# Where to mount ambient air filter?



## xphnmn (Dec 7, 2009)

My workshop is in my basement which has low headroom (less than 7 feet) so hanging the air filter from the ceiling is not a good option. I would be banging my head on it if I hung it there so it's really a safety issue. Currently I have it sitting on an old microwave cart. That works ok but I'm wondering if there's a better solution. Anybody have any ideas? Also, is there an efficient way to use the ambient air filter to help in cleaning up previously generated dust (air gun etc.) ? Like most basements mine is used for storage of little used items so they all collect flying dust.


----------



## <*(((>< (Feb 24, 2010)

xphnmn said:


> My workshop is in my basement which has low headroom (less than 7 feet) so hanging the air filter from the ceiling is not a good option. I would be banging my head on it if I hung it there so it's really a safety issue. Currently I have it sitting on an old microwave cart. That works ok but I'm wondering if there's a better solution. Anybody have any ideas? Also, is there an efficient way to use the ambient air filter to help in cleaning up previously generated dust (air gun etc.) ? Like most basements mine is used for storage of little used items so they all collect flying dust.


how about above a bench or table saw where you won't be walking underneath it?

Also, I know that my jet ambient collector can be hung vertical on a wall as well. That may be an option for you.


----------



## sawdustfactory (Jan 30, 2011)

As to cleaning up previously generated dust, what I do is first make sure the filters are clean. Then when I'm done working for the day I put on the dust mask and use the air gun to blow as much dust off of the surfaces and leave the filter run for an hour or two (mine has an automatic timed shut off).


----------



## xphnmn (Dec 7, 2009)

Over the workbench won't work because of furnace ductwork there and over the table saw wouldn't be good because of the gas line and watermain as well as a 4/0 feeder for a subpanel that all run there. I should have mentioned also that this is a VERY large filter (Grizzly G9956 heavy duty model) and I don't think it would be possible to wall mount it like your Jet.






<*(((>< said:


> how about above a bench or table saw where you won't be walking underneath it?
> 
> Also, I know that my jet ambient collector can be hung vertical on a wall as well. That may be an option for you.


----------



## Longknife (Oct 25, 2010)

I saw a tip somewhere (can't remember where though) where they had the filter built into a toolstand, I think it was for a bandsaw.


----------



## mickit (Oct 5, 2009)

Under a bench/counter works well if you don't block the airflow...I used my Jet 1000 for years like that.


----------



## xphnmn (Dec 7, 2009)

mickit said:


> Under a bench/counter works well if you don't block the airflow...I used my Jet 1000 for years like that.

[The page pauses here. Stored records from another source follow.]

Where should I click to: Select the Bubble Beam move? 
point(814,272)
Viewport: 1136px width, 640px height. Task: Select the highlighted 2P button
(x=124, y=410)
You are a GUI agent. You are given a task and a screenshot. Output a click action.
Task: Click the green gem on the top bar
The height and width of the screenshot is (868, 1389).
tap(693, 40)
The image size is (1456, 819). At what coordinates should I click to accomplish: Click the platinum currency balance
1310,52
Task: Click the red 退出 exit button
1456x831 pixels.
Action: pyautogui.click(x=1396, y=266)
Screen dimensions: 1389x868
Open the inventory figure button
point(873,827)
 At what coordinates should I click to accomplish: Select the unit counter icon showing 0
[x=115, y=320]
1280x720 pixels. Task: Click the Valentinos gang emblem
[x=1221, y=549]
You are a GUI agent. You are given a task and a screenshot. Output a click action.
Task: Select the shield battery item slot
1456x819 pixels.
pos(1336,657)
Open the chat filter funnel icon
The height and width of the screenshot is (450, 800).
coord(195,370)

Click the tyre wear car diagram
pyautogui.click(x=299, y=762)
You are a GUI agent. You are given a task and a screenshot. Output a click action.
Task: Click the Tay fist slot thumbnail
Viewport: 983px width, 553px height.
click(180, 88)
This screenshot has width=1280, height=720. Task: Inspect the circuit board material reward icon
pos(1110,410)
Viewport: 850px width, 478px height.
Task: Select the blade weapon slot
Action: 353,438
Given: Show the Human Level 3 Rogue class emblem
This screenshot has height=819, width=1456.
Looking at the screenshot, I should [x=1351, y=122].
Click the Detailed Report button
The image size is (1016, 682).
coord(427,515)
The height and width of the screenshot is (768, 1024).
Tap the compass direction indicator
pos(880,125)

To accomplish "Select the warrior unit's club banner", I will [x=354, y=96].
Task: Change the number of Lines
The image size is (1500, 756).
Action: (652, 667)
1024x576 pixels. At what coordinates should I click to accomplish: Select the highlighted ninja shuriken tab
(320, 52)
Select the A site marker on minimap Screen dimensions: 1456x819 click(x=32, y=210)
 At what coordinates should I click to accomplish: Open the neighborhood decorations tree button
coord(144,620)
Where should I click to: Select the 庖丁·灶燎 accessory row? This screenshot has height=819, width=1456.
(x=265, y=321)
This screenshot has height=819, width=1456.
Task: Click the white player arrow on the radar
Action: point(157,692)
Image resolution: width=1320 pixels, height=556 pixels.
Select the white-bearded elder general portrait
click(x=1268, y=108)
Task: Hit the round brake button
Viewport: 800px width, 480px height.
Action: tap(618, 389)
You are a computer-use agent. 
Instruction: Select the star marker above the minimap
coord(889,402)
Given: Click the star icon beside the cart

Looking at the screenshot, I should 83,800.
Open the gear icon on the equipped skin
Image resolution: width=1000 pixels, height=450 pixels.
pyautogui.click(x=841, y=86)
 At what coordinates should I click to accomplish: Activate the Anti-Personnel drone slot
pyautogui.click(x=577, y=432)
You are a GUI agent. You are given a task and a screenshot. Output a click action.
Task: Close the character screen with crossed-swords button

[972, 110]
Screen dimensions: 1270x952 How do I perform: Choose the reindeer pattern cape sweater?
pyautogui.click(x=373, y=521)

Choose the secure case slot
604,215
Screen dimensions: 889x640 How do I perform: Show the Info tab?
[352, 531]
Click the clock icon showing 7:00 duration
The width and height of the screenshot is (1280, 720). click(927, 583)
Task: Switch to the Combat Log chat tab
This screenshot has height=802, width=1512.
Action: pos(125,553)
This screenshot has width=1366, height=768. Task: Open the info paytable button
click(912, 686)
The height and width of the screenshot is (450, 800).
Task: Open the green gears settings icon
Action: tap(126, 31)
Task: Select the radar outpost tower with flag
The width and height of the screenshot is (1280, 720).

That's not a bad idea. My tablesaw has an MDF extension table on the right side that needs some additional support underneath. I could add a shelf and put it under the table. Out of the way and close to the major source of sawdust in my shop. Thanks! :thumbsup:


----------



## Locodcdude (Oct 24, 2010)

Don't mount the filter directly over a tool, this will cause a dust storm, and just make your original problem even worse than before. You want to create flow, so it pulls the dust right off the tool(s) and blow the clean air out the other side, creating a circulating motion instead of just a big tornado. I have one in my shop, and I mounted it on the wall towards the top, and in the middle of the room. It brings the dust from the sander / Tablesaw and filters it and shoots it out the other side of the shop where there's no power tools besides the dust collector. Keep it close to the bench for when you do sanding.


----------



## woodnthings (Jan 24, 2009)

*I'd want it as high as possible*

My Jet 1000 makes a heck of a airstream on HIGH. It blows air out at a pretty fast clip. So....
How about his idea? Make a tall storage unit the size of the footprint of the unit and store hand and small power tools, parts, sandpaper etc on pull out shelves. This unit can be on casters for mobility and if you want a "neat" look have cabinet door to hide the stuff. It would be a nice project. This would keep the unit above the bench and where the dust is to start with, rather than blowing the settled dust around more than is necessary....:huh: bill


----------



## xphnmn (Dec 7, 2009)

Thanks for all the suggestions guys. They all sound great and I'll use one of them for sure.


----------